Although stent migration remains a common problem when using fully covered metal stents in patients with postoperative anastomotic leaks, several novel fixation procedures were reported to eliminate migration of the fully covered metal stents, such as a stent fixation technique with a bridle which was created by delivering umbilical tape through each nostril [22] or through a novel stent insertion technique with a newly designed proximal-releasing, self-expanding metallic stent (PR-SEMS) and transnasal endoscope that can enable stent insertion without fluoroscopy as a new method to prevent stent migration [18].

It is worth mentioning, in the fields of leaks and perforation of the upper gastrointestinal tract, the use of endoscopic placed vacuum sponge therapy. In the study performed by Schorsch and coworkers, 17 cases of anastomotic leakage and 7 cases of iatrogenic perforation due to interventional endoscopy or rigid panendoscopy with either intraluminal or intracavitary endoscopic vacuum therapy were treated [23]. In 23 of 24 cases, the endoscopic treatment was successful. The median duration of therapy was 11 days (range 4–46 days). All 7 cases of iatrogenic perforation and 16 of 17 anastomotic leakage cases were cured after a median therapy duration of 5 and 12 days, respectively. According to the authors' experience, it has seemed to be the best choice for iatrogenic perforations and has been a potent supplement in the management of anastomotic leakages [23].

It is remarkable that in all patients of our series the length of the fistula did not exceed 2 cm and that no further complications, like abscesses of sepsis, were present; as a consequence, the shortness of the fistulae and the lack of abscesses, together with the prompt antibiotic therapy, are probably further reasons for the rapid healing of the leaks.

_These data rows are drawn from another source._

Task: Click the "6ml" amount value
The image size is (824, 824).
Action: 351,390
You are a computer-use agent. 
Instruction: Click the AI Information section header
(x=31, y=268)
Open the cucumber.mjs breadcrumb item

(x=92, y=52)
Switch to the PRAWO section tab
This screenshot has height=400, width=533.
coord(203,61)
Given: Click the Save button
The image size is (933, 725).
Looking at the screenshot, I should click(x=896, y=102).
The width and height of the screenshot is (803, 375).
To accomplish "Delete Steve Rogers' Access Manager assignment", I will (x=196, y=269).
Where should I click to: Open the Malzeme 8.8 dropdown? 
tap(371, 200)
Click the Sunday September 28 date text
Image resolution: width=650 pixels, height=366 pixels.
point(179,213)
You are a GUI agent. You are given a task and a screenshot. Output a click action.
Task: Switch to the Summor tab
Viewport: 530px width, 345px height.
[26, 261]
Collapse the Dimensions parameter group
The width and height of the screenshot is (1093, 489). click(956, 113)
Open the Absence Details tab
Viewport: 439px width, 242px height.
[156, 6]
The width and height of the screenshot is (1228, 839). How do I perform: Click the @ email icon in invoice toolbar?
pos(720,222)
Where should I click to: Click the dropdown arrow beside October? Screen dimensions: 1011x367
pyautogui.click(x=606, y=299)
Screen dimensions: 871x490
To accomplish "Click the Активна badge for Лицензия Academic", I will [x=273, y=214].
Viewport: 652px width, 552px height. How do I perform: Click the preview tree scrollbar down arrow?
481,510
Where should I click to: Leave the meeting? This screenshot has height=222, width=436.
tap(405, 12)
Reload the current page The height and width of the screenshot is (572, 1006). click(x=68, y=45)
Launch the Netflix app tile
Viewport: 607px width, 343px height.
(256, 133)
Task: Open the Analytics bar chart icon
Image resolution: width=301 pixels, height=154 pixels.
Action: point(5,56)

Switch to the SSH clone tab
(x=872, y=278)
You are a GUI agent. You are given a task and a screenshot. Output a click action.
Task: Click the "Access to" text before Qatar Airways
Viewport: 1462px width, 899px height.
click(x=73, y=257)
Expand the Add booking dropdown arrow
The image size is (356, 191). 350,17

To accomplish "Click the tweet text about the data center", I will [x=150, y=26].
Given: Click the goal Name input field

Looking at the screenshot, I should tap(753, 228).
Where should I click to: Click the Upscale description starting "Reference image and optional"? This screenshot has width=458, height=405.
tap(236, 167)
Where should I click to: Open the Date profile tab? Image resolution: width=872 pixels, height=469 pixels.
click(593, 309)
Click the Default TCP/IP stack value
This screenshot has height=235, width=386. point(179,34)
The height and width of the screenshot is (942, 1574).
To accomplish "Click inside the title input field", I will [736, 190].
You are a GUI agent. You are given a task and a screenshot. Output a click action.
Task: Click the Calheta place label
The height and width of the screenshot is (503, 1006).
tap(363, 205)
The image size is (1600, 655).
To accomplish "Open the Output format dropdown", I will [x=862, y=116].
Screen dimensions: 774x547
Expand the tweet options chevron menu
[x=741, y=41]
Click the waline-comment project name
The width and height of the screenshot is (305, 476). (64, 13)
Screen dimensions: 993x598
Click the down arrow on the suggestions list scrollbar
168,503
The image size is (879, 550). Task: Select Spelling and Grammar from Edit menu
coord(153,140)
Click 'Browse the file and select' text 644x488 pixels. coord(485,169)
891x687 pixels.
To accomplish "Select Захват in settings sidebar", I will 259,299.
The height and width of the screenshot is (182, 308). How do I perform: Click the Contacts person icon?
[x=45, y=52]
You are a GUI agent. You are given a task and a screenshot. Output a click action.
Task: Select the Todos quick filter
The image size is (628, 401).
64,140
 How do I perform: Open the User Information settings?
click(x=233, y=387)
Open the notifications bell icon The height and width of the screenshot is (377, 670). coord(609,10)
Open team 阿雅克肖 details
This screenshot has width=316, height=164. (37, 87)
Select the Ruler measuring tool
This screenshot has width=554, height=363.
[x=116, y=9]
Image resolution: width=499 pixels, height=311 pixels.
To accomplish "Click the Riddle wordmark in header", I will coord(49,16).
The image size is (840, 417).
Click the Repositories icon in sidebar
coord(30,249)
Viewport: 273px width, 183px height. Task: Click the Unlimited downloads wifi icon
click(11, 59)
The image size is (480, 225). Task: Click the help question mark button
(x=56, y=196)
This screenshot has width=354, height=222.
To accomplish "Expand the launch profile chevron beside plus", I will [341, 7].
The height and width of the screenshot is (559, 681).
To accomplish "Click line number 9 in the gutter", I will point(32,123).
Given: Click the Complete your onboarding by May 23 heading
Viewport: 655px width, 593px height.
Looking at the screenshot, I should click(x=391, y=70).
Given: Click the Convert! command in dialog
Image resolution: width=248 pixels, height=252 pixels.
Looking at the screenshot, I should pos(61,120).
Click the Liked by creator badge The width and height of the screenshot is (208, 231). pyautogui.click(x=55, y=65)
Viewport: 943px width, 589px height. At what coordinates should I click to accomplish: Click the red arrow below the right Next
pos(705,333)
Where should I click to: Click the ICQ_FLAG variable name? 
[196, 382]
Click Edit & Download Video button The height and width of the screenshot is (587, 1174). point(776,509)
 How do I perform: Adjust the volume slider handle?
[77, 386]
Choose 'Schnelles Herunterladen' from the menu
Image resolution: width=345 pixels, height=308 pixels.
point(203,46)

The promising results of our report suggest that early stenting (through a partially silicone-coated SEMS) is a feasible alternative to surgical treatment in this subset of patients. In fact, in the treatment of leakage after total gastrectomy, plastic stents and totally covered metallic stents may not adhere sufficiently to the esophagojejunal walls and, as a result, migrate beyond the anastomosis. However, prospective studies with a larger number of patients might assess the real effectiveness and safety of this procedure.